Published: 30 July 2009



Small intestinal bacterial overgrowth (SIBO) is characterized by excessive proliferation of colonic bacterial species in the small bowel. Potential causes of SIBO include fistulae, strictures or motility disturbances. Hence, patients with Crohn's Disease (CD) are especially predisposed to develop SIBO. As result, CD patients may experience malabsorption and report symptoms such as weight loss, watery diarrhea, meteorism, flatulence and abdominal pain, mimicking acute flare in these patients.


One-hundred-fifty patients with CD reporting increased stool frequency, meteorism and/or abdominal pain were prospectively evaluated for SIBO with the Hydrogen Glucose Breath Test (HGBT).

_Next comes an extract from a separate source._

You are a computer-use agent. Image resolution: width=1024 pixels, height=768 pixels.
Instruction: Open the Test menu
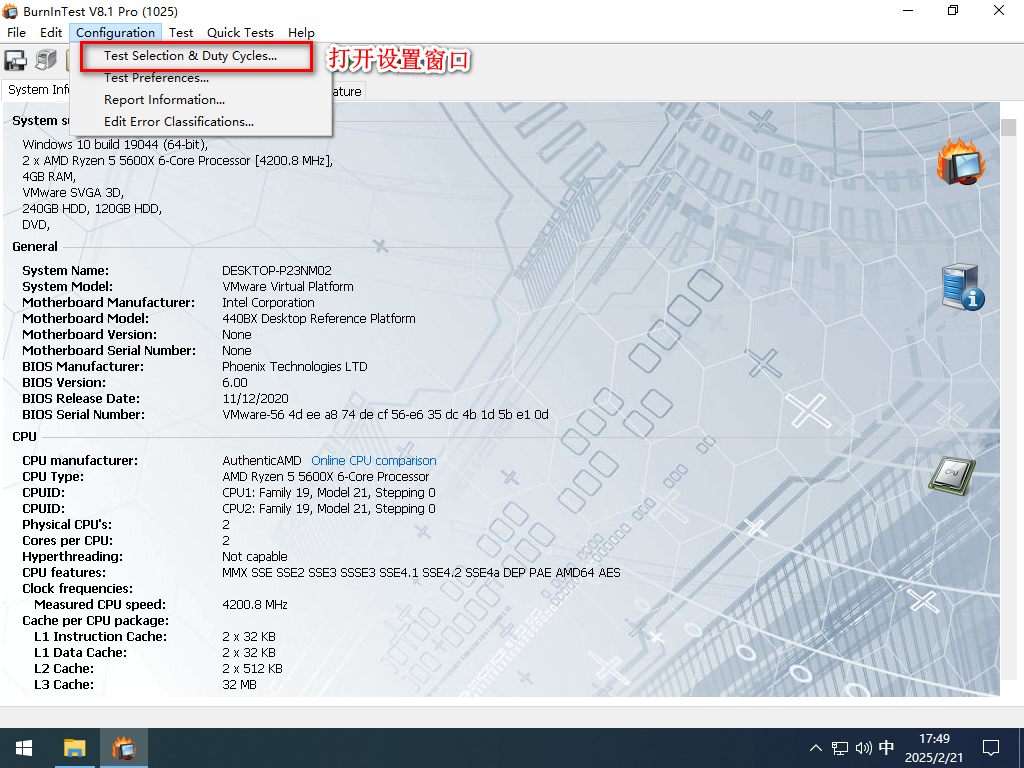(181, 32)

Thirty-eight patients (25.3%) were diagnosed with SIBO based on positive findings at HGBT. SIBO patients reported a higher rate of abdominal complaints and exhibited increased stool frequency (5.9 vs. 3.7 bowel movements/day, p = 0.003) and lower body weight (63.6 vs 70.4 kg, p = 0.014). There was no correlation with the Crohn's Disease Activity Index. SIBO was significantly more frequent in patients with partial resection of the colon or multiple intestinal surgeries; there was also a clear trend in patients with ileocecal resection that did not reach statistical significance. SIBO rate was also higher in patients with affection of both the colon and small bowel, while inflammation of the (neo)terminal ileum again showed only tendential association with the development of SIBO.


SIBO represents a frequently ignored yet clinically relevant complication in CD, often mimicking acute flare. Because symptoms of SIBO are often difficult to differentiate from those caused by the underlying disease, targeted work-up is recommended in patients with corresponding clinical signs and predisposing factors.